There is a visceral connection between Canadians and our 40 national parks. Almost 2.5 million of us have already snapped up free passes to visit them during our 150th birth year.

But while we trust and need Parks Canada to keep those wilderness jewels pristine, we do not need its bureaucrats vetoing movie productions asking to use Rocky Mountain scenery as a backdrop.

They did just that this month, icing an application to shoot a film called Hard Powder in Banff because the plot had an aboriginal gang leader murdering the son of a snowplow driver, who then sets out for revenge.

That the gang leader will be played by iconic indigenous actor and Order of Canada recipient Tom Jackson, who insists there’s no cultural disrespect in the script, matters not to park overlords.

The mere presence of an aboriginal bad dude is deemed a threat to our government’s reconciliation efforts with indigenous peoples.

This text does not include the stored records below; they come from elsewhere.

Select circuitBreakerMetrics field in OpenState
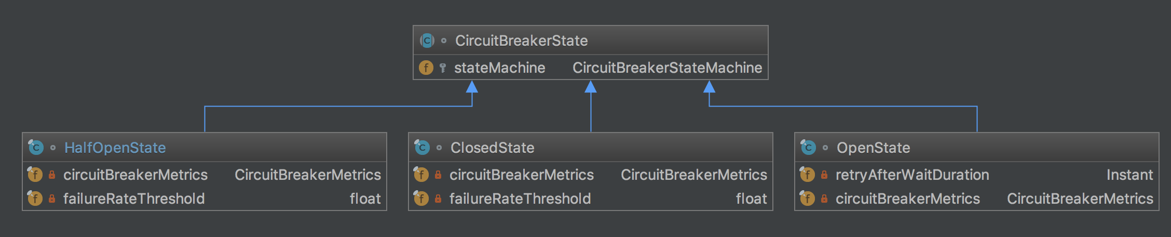This screenshot has height=237, width=1171. tap(907, 199)
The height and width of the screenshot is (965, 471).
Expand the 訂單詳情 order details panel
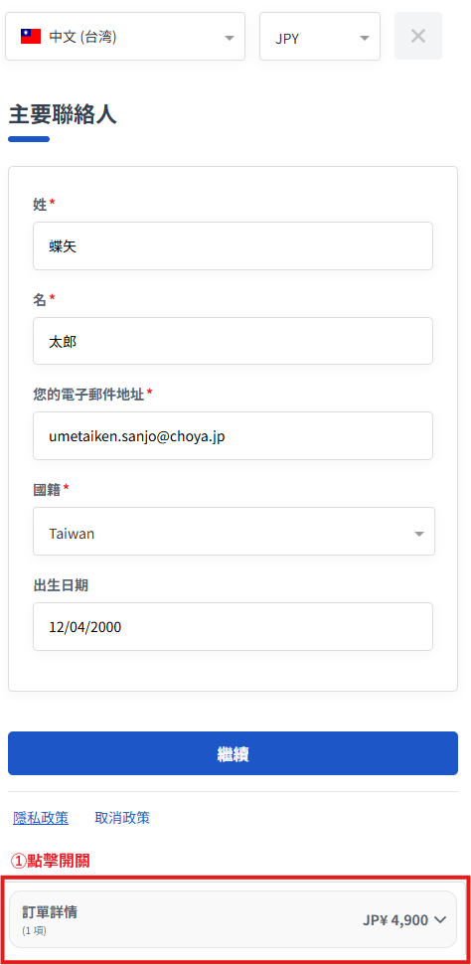[x=233, y=919]
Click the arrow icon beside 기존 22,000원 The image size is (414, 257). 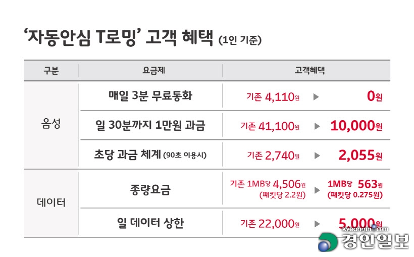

This elevates political correctness to a bizarre abstract art form. All it does is block a decent-sized movie from showcasing our greatest national asset as they take their production spending elsewhere.

There may be extreme cases where themes clash with park purposes. A villain poaching big-horned sheep or an arsonist setting forest fires might be cases where Parks Canada could understandably nix content as naturally offensive.

But it’s a major stretch of scripting intolerance to deny access based on character or cultural considerations. It’s as if Alberta’s Kananaskis County had nixed filming of The Revenant because it depicted bears as man-eaters or blocking Brokeback Mountain lest it stereotype cowboys as gay.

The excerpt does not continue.